--- ASSIGNED TASK ---
According to the abstract on aortic valve tissue models, why must constitutive laws for this tissue include non-linearity and anisotropy?

--- PASSAGE SHOWN ---
+++++
Comparison and critical analysis of invariant-based models with respect to their ability in fitting human aortic valve data

With the increase of life expectancy and population average age, heart valve diseases have become more frequent, representing an always increasing percentage among cardiovascular diseases, which are the predominant cause of death in the western country. For this reason, research activities within such a context and, in particular, computer-based predictions of valve behavior are strongly motivated. Consequently, the study of the tissue mechanical response and the constitutive relationships for modeling material behavior represent crucial a aspect to be investigated in order to perform realistic simulations. The mechanical response of the aortic valve tissue depends on the contribution, composition, and interaction of different constituents, such as collagen fibers and elastin network. Accordingly, constitutive laws including non-linearity and anisotropy are necessary. Clearly, the complexity of a constitutive model increases more as it takes into account the histological structure of the tissue. Numerous constitutive models have been developed to describe arterial tissue, but relatively few models have been calibrated specifically for the aortic valve. This study focuses on the investigation of constitutive models so far proposed in the literature which could be suitable to capture the mechanical behavior of the aortic valvular tissue. To make the right choice, the comparison between these constitutive models is done in terms of the fitting quality achieved with respect to human aortic valve data proposed in the literature. For this purpose, an optimization technique based on the nonlinear least square method is used. The obtained material parameters could be later used in finite element analysis adopted, in this last decade, as an innovative approach to support the operation planning procedure and the design of artificial grafts.
+++++
[Dataset entries]

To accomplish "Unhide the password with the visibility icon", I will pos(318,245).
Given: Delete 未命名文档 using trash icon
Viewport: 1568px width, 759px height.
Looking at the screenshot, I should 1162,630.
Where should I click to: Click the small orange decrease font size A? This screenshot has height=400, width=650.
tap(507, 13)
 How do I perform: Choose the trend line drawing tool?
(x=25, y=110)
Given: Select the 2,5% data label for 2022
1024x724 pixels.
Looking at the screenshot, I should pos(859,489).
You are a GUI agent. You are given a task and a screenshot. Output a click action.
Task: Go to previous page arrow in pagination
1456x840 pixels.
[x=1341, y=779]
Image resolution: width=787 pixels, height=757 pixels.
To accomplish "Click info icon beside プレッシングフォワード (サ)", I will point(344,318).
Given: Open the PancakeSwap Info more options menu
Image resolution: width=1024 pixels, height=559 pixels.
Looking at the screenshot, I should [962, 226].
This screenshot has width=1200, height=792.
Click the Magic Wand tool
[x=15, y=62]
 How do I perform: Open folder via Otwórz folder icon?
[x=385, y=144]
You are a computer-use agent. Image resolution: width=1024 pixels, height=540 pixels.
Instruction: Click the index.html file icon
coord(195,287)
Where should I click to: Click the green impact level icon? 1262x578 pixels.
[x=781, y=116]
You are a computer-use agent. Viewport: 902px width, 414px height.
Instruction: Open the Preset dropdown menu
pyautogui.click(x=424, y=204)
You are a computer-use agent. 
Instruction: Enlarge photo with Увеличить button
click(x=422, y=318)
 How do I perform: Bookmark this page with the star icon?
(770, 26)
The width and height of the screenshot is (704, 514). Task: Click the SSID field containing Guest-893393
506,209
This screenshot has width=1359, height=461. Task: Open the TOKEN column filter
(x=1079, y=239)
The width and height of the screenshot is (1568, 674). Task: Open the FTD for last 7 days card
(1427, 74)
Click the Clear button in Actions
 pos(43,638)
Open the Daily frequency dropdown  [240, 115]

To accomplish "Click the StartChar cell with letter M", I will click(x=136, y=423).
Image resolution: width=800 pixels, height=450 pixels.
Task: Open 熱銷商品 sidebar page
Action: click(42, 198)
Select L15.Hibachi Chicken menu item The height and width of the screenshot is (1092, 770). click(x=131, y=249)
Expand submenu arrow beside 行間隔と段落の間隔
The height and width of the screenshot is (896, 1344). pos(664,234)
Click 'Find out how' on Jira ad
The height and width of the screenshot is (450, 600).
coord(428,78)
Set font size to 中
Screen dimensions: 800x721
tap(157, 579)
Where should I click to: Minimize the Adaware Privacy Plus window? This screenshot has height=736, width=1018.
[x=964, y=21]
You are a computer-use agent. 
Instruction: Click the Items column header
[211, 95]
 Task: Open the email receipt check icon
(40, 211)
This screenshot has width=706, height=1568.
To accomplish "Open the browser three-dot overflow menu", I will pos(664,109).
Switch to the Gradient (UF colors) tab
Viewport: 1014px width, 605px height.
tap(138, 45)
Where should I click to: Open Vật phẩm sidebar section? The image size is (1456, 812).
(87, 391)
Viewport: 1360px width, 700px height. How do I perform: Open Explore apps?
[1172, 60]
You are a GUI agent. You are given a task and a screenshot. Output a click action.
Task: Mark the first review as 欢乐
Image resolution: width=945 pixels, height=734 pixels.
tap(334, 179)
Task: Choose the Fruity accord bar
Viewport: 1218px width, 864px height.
+++++
--- OUTPUT BELOW ---
The tissue's mechanical response depends on the contribution, composition, and interaction of different constituents, such as collagen fibers and the elastin network. Because of this, constitutive laws that include non-linearity and anisotropy are needed.